Me: “Yes.Even if I remembered you, you still need the receipt.”

Customer: “Do you guys keep a copy of the receipt anywhere?”

Me: “No, sir, we give you the receipt.”

Customer: “Wow, that sucks.”

Driving Directionless

| CT, USA | Crazy Requests, Extra Stupid, Transportation

(We have tricky pumps and constantly have.to explain to people how to use them…)

Customer: “The f****** pumps are not working!”

Me: “You have to push in the nozzle all the way.”

Customer: “I f****** did that. Can’t you just come and f****** help me?”

Me: “I’m busy right now; I’ll be outside in two minutes.”

(I wait two minutes and go outside and try pushing the nozzle all the way in and it doesn’t work… so I read the display screen.)

Me: “Sir, it says you need to lower the lever.”

Customer: “Well, at every other gas station you lift it up!”

Me: *slams down lever* “Well, at this gas station we follow directions.”

A Speedy Resolution

| VA, USA | Criminal/Illegal, Transportation

(Working at a used car lot, I receive the following phone call:)

Customer: “I bought a car from you guys, and it has a vibration at 80 miles per hour, can you tell me what’s causing that?”

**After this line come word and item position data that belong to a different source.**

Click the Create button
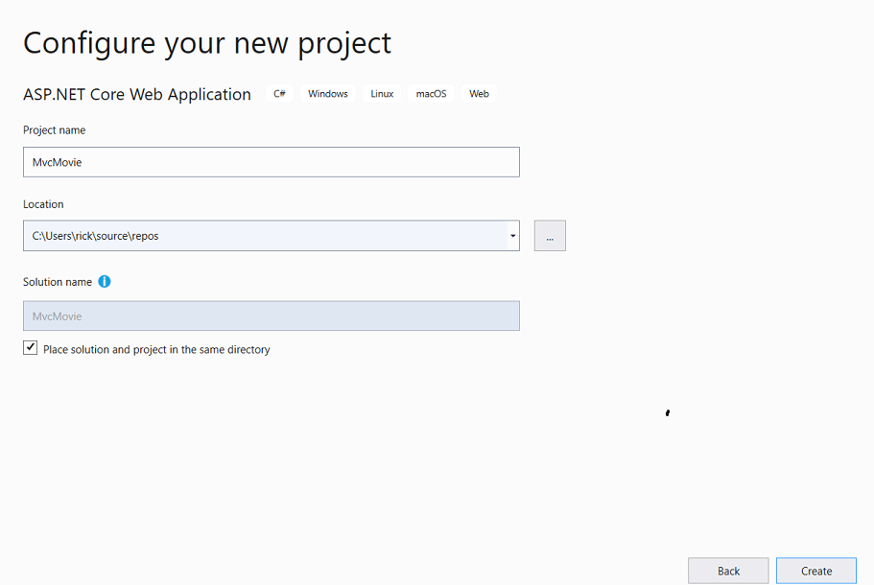874x585 pixels. 816,570
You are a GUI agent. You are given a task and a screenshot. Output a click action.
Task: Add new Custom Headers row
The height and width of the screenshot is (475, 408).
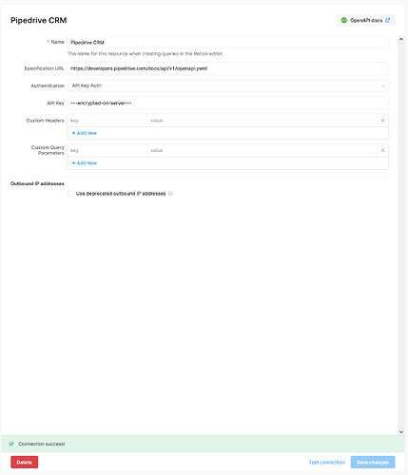click(x=85, y=133)
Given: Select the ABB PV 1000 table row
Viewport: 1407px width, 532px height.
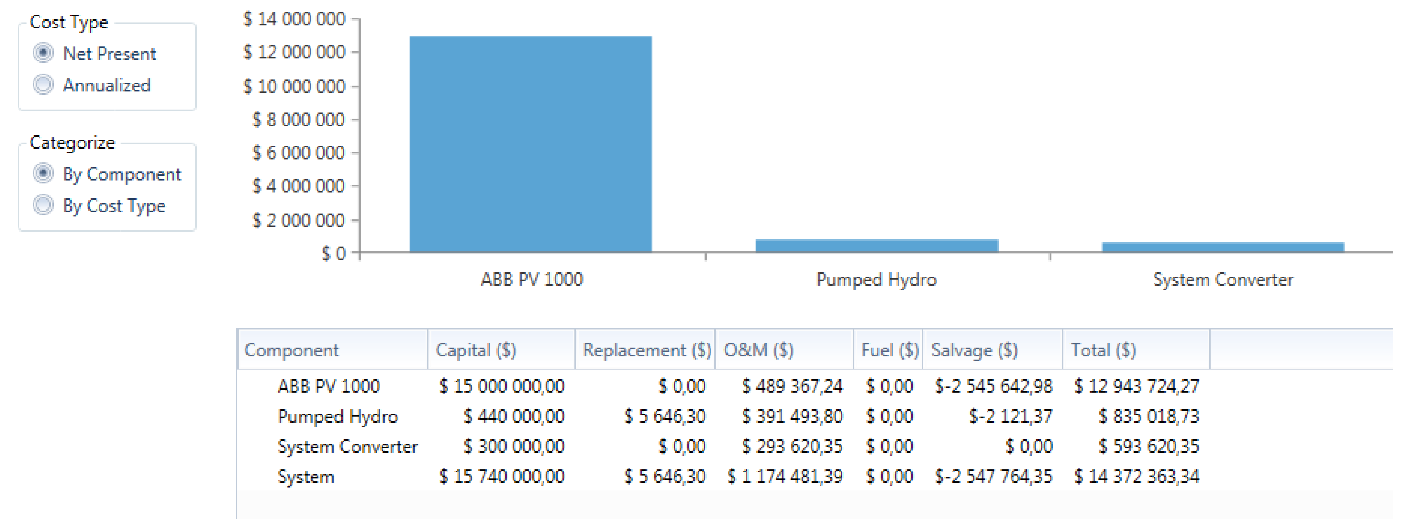Looking at the screenshot, I should (328, 386).
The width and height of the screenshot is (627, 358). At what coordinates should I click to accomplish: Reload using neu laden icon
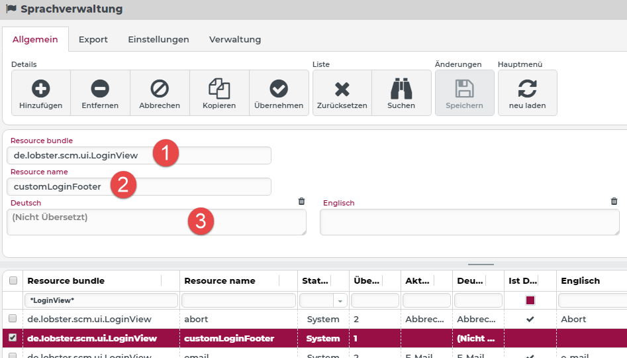pos(527,88)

Me: “What is the vehicle in question sir?”

Customer: “A 2004 [Car].”

Me: “Sir, a slight vibration at high speed is normal in an 11 year old vehicle. Nothing is ‘causing’ it.”

Customer: “You don’t understand. I just want to know what’s causing the vibration in my car at 75, 80 miles per hour.”

Me: “Sir, is there any vibration at lower speeds?”

Customer: “No.”

Me: “Sir, that is normal operation for that vehicle.”

Customer: “So,what might be causing this vibration?”

Me: “…Sir, where in the state of Virginia are you finding a road with a speed limit of 80 miles per hour?”

Customer: “What? What does that have to do with my vibration?”

Me: “Sir, you are asking me to fix a problem that is occurring when you are operating your vehicle in an illegal fashion. You’ve already told me that there is no vibration at lower speeds, and the vibration only occurs when you violate the speed limit laws. I can’t very well fix a problem I can’t duplicate, and since our technicians don’t test drive customers’ vehicles at illegal speeds, I will never find the issue you’re describing.”